Chronic activation/inhibition stimuli in the TME can lead to a dysfunctional/exhausted state in tumour-infiltrating NK and T cells, characterized by the expression of various immune checkpoint receptors (65, 66). Hence, we examined the potential association of immune checkpoint receptors with tumour infiltrating NK and T cell signatures in the BLCA TME.
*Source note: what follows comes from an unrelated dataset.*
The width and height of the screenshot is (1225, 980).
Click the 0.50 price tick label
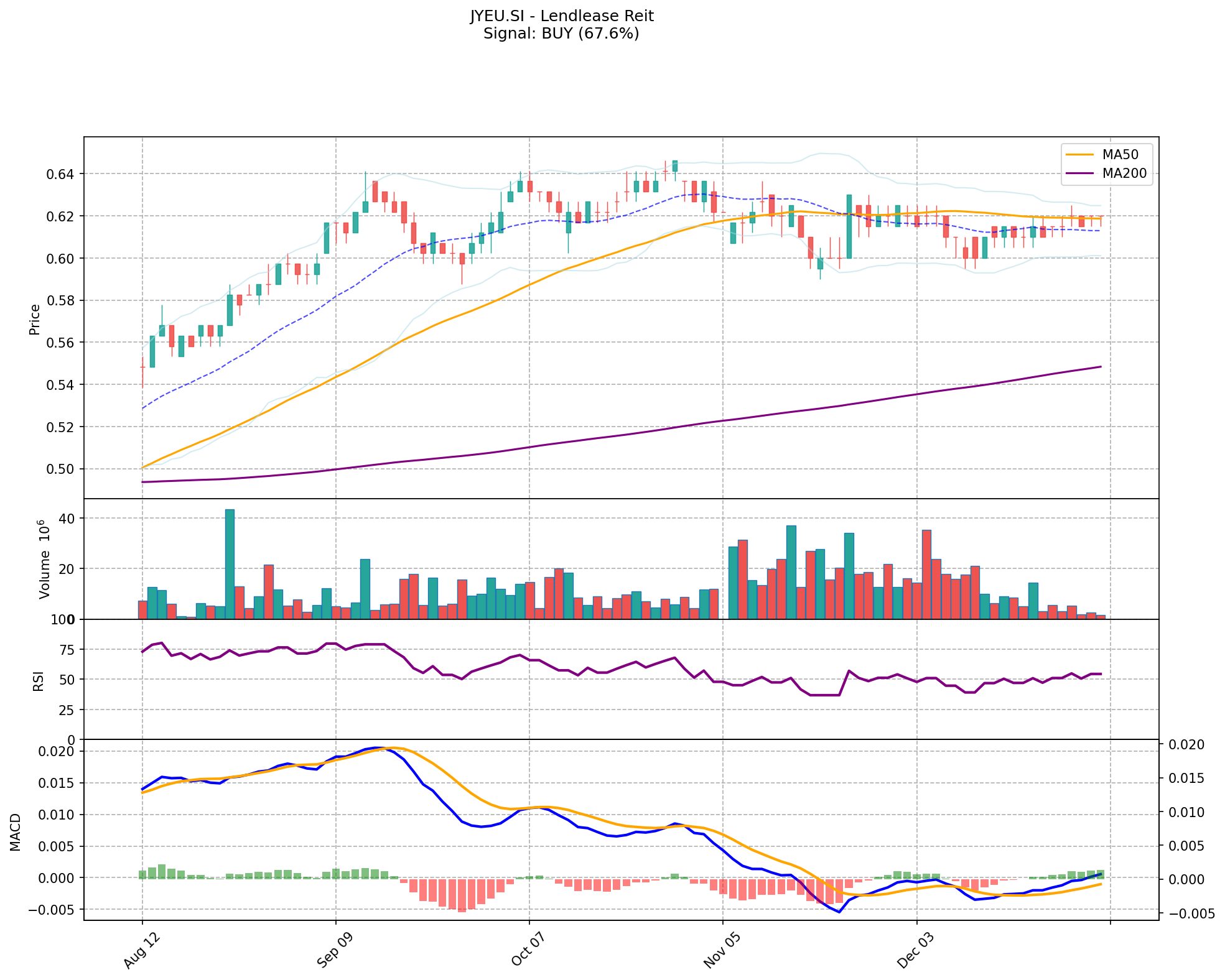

Firstly, we compared the expression of several immune checkpoint receptor genes between the tumour and adjacent normal tissues. While comparing between matched and unmatched tumour and normal tissue samples, upregulation of checkpoint receptor genes, notably CD47, CTLA4, HAVCR2, PVRIG, SIGLEC7, and SIGLEC9, were specifically detected in malignant compared to normal tissues ( Figures 6A, B ). Furthermore, some of these checkpoint receptors were also positively correlated with tumour infiltrating CD56^bright NK and CD8⁺ T_EM cell signatures; intriguingly, a similar association with T_reg cells and checkpoint receptors was also observed ( Figure 6C ). We next explored the association between immune checkpoint receptor gene expression in patient survival in combination with tumour-infiltrating NK subsets. Combining the NK subset abundances with the expression of checkpoint receptor genes showed little or no significant impact in BLCA patient survival ( Figure 6D , Supplementary Figure S10A ). Conversely, there were significant associations with the expression of several checkpoint receptors in combination with the CD8⁺ T_EM cell signature and survival, with a marked inverse relationship between higher expression of KLRC1 (NKG2A), TIGIT, SIGLEC7, SIGLEC9, and HAVCR2 checkpoint receptors and the CD8⁺ T_EM signature on BLCA patient survival ( Figure 6D , Supplementary Figure S10A ). Also, most immune checkpoint receptor genes were expressed by cells in the NK/CD8⁺ T cluster of the BLCA scRNA-seq dataset ( Supplementary Figure S10B ). Collectively, these results suggest that expression of immune checkpoint receptors may negatively impact the prognostic implications of CD8⁺ T cells but not NK subsets in BLCA patients.